◆ SUPPLIED DATA
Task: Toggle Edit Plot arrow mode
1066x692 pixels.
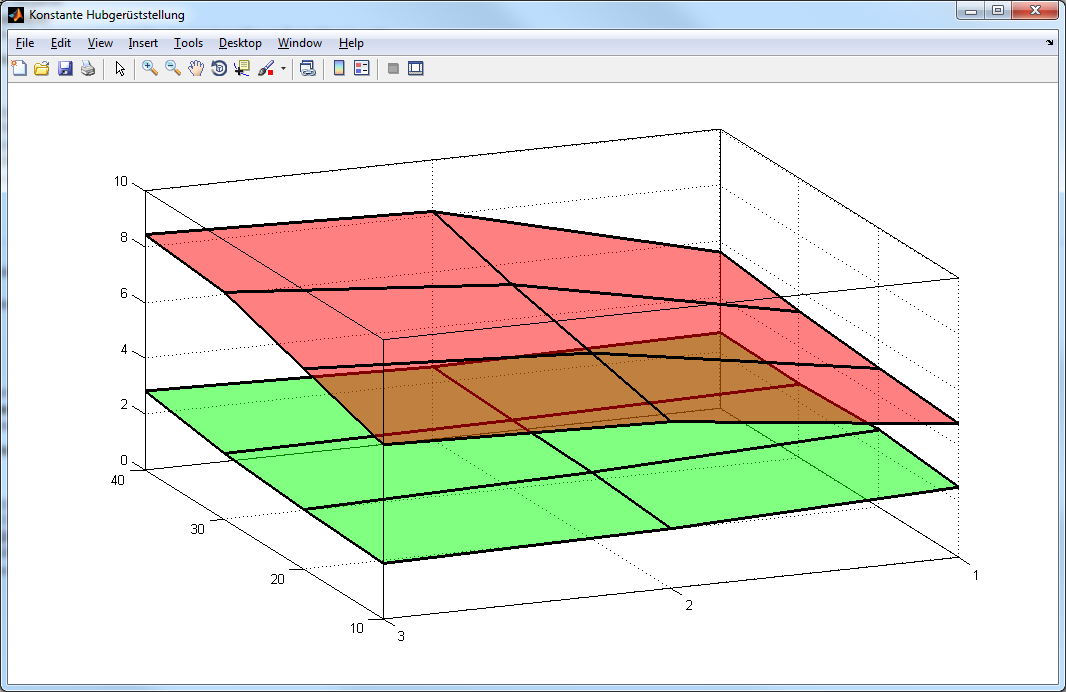Action: coord(120,69)
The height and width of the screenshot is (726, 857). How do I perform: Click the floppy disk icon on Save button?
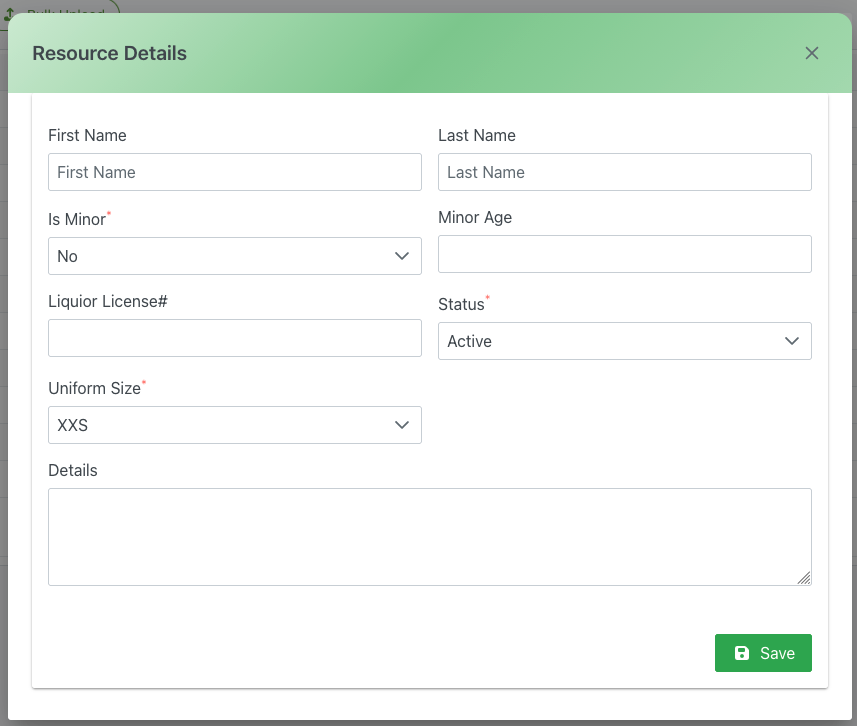coord(741,652)
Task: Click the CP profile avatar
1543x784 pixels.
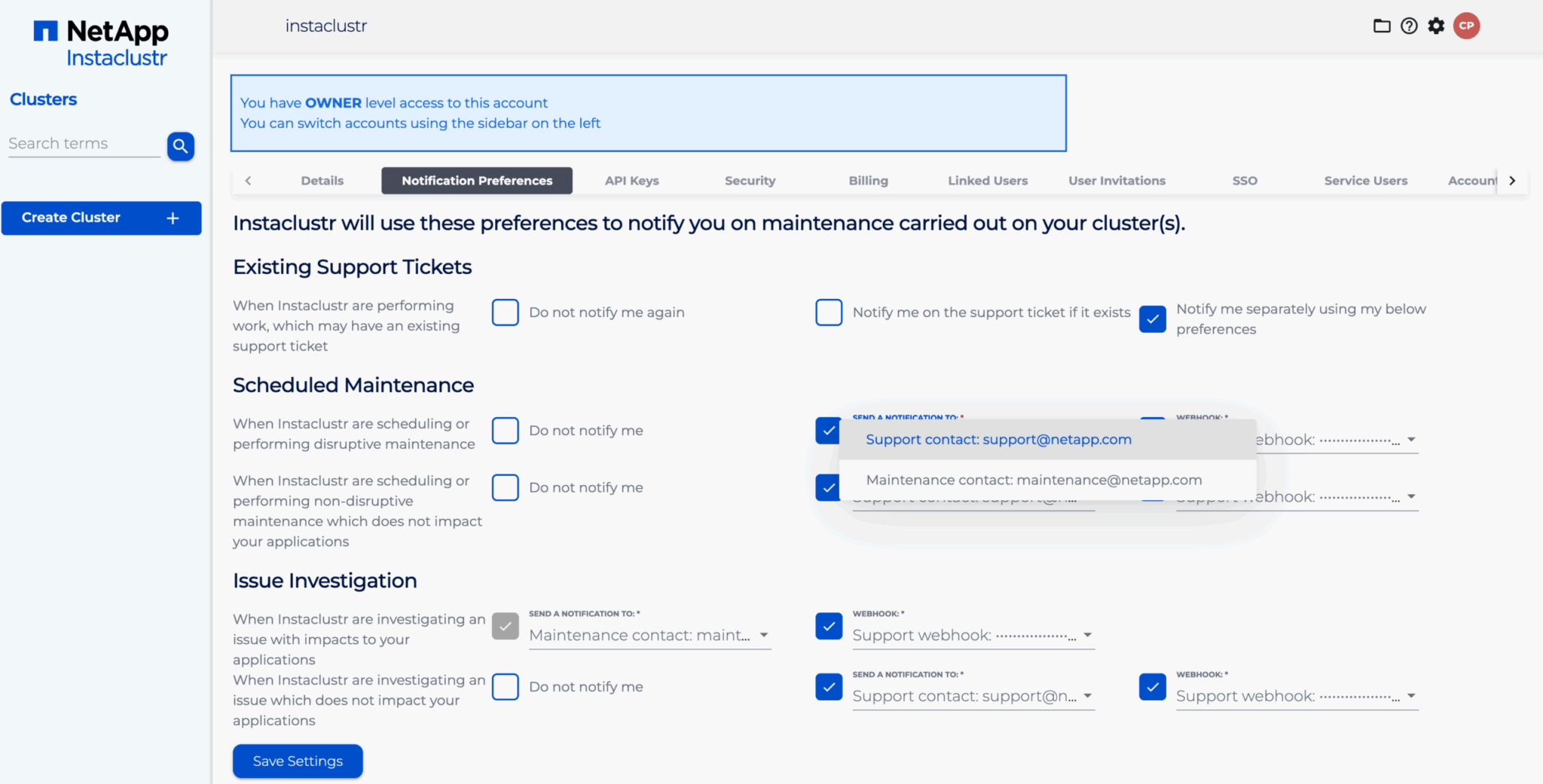Action: coord(1466,26)
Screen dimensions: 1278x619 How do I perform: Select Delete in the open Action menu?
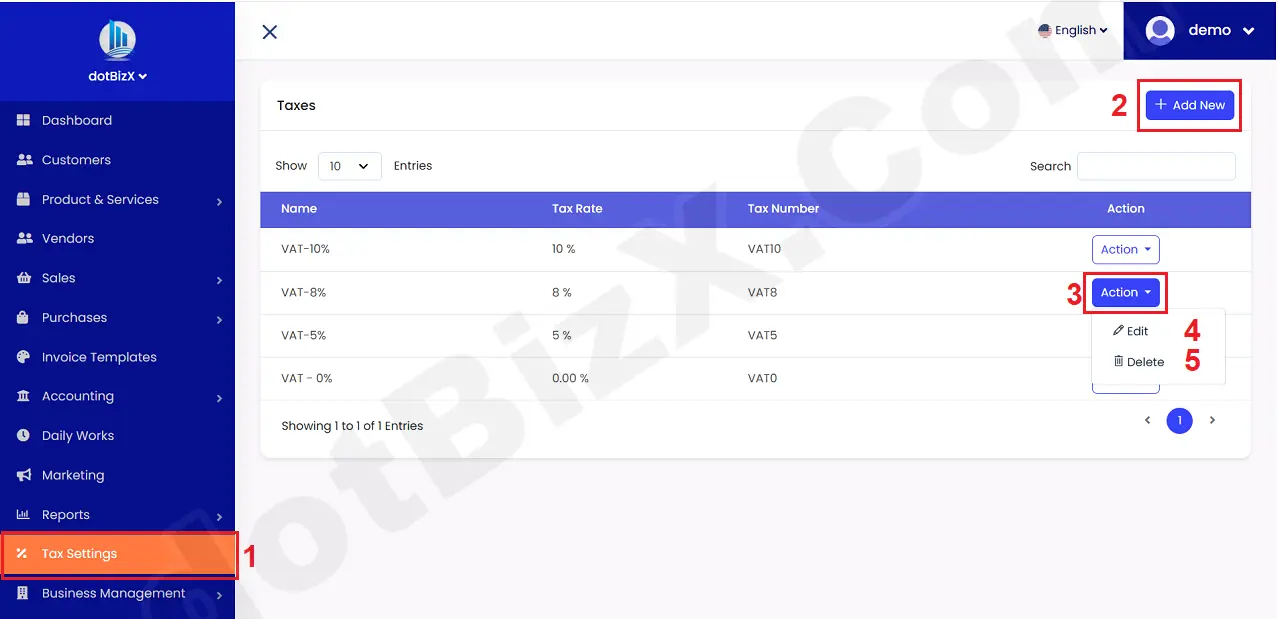(1141, 361)
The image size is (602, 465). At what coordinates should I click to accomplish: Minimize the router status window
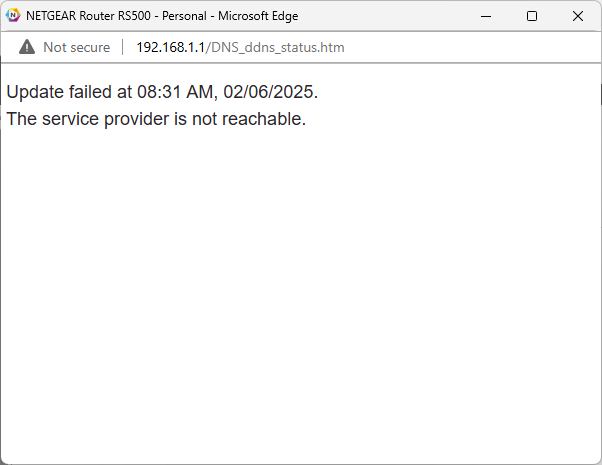486,16
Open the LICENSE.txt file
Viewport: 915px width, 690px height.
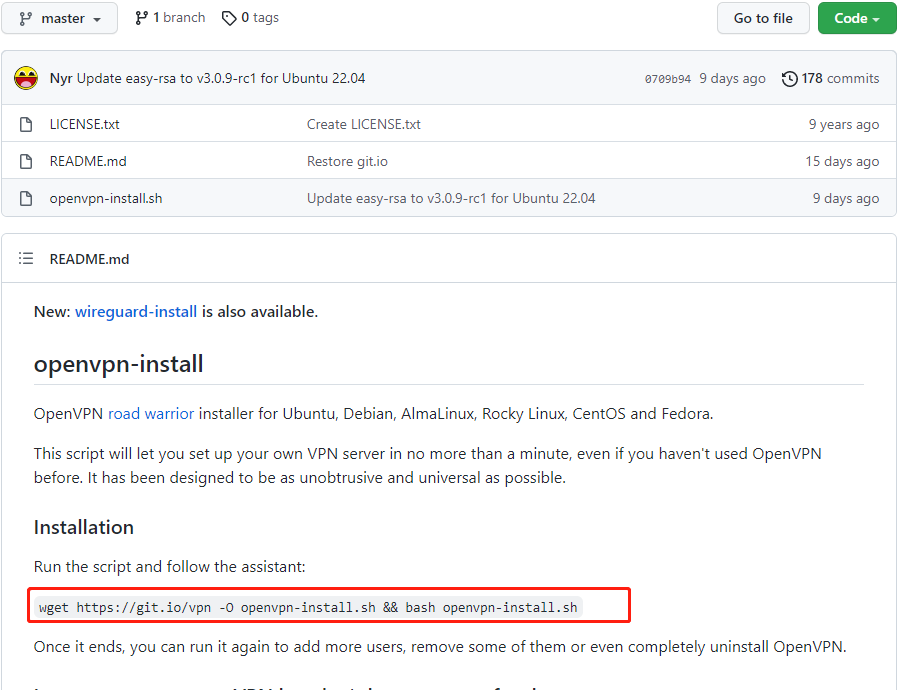84,125
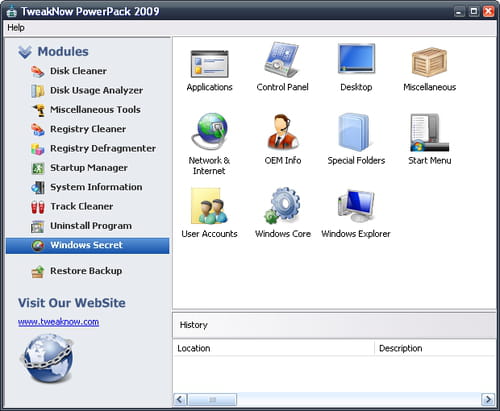Open the Help menu

(16, 28)
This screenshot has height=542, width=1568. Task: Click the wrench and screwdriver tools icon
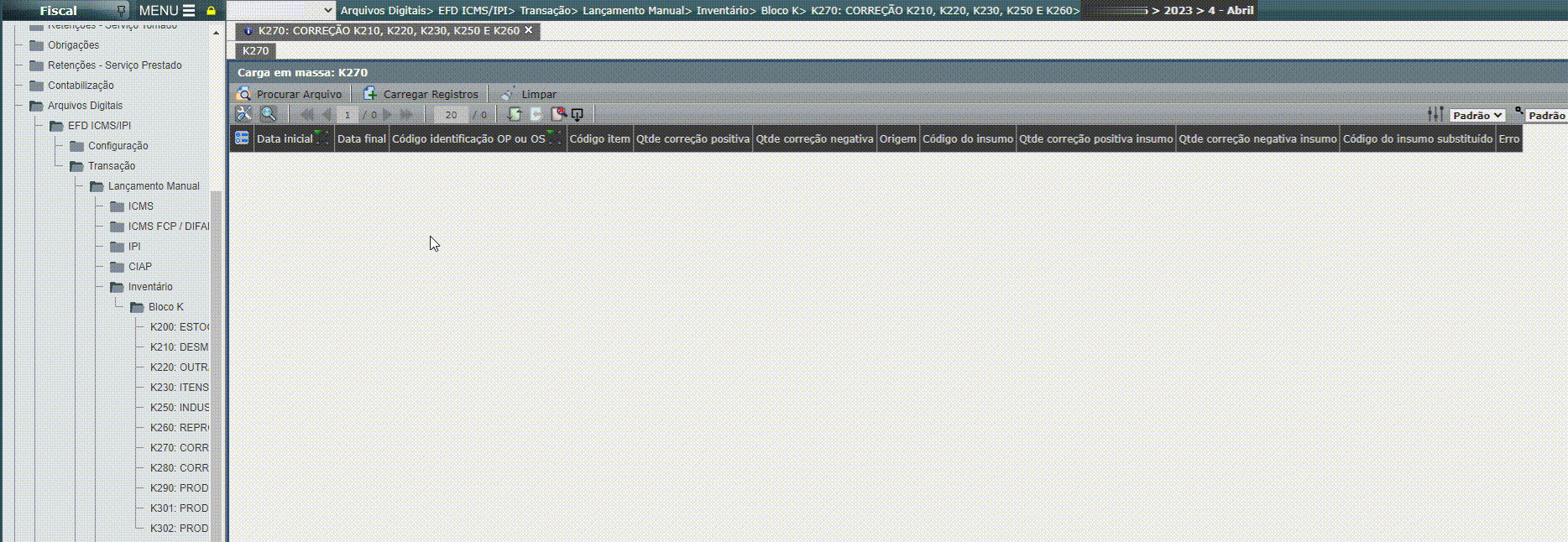[243, 114]
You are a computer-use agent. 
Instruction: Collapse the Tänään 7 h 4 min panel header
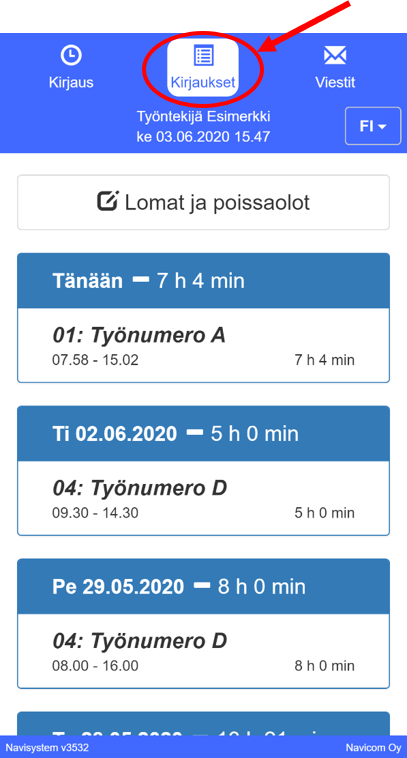tap(204, 280)
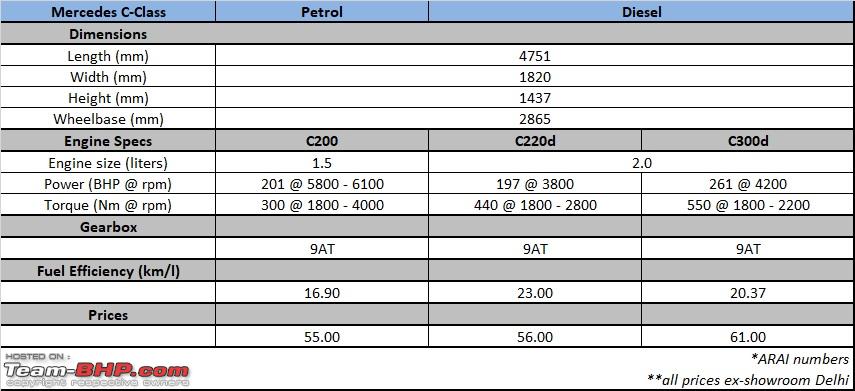The image size is (855, 391).
Task: Click the 1.5 engine size cell
Action: point(322,163)
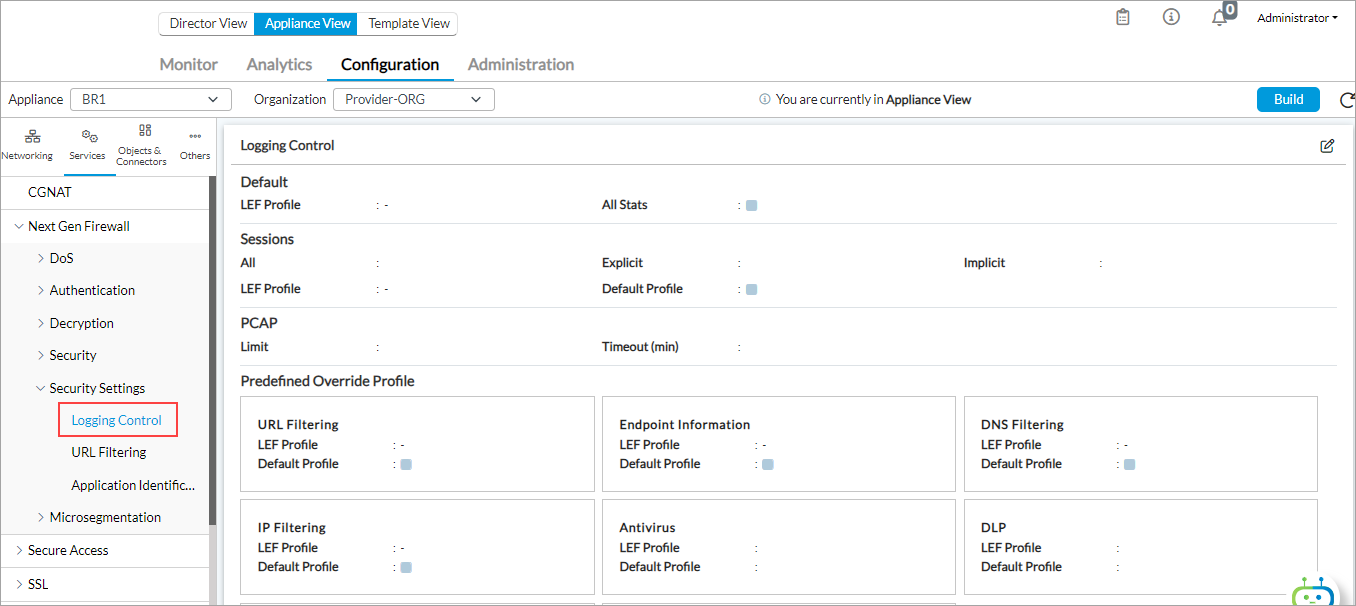Viewport: 1356px width, 606px height.
Task: Expand the DoS tree node
Action: [x=41, y=258]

◆ EXERCISE
Rewrite every line of the items above as a numbered list, skipping blank lines and leaving out the pictures.

◆ CORRECT OUTPUT
1. Task: Toggle Edit Plot arrow mode
2. 1066x692 pixels.
3. Action: coord(120,69)
4. The height and width of the screenshot is (726, 857). How do I perform: Click the floppy disk icon on Save button?
5. coord(741,652)
6. Task: Click the CP profile avatar
7. 1543x784 pixels.
8. Action: coord(1466,26)
9. Screen dimensions: 1278x619 How do I perform: Select Delete in the open Action menu?
10. (1141, 361)
11. The image size is (602, 465). At what coordinates should I click to accomplish: Minimize the router status window
12. 486,16
13. Open the LICENSE.txt file
14. Viewport: 915px width, 690px height.
15. 84,125
16. Open the Help menu
17. (16, 28)
18. This screenshot has height=542, width=1568. Task: Click the wrench and screwdriver tools icon
19. [243, 114]
20. You are a computer-use agent. 
21. Instruction: Collapse the Tänään 7 h 4 min panel header
22. tap(204, 280)
23. The image size is (855, 391).
24. Task: Click the 1.5 engine size cell
25. Action: point(322,163)
26. Viewport: 1356px width, 606px height.
27. Task: Expand the DoS tree node
28. Action: [x=41, y=258]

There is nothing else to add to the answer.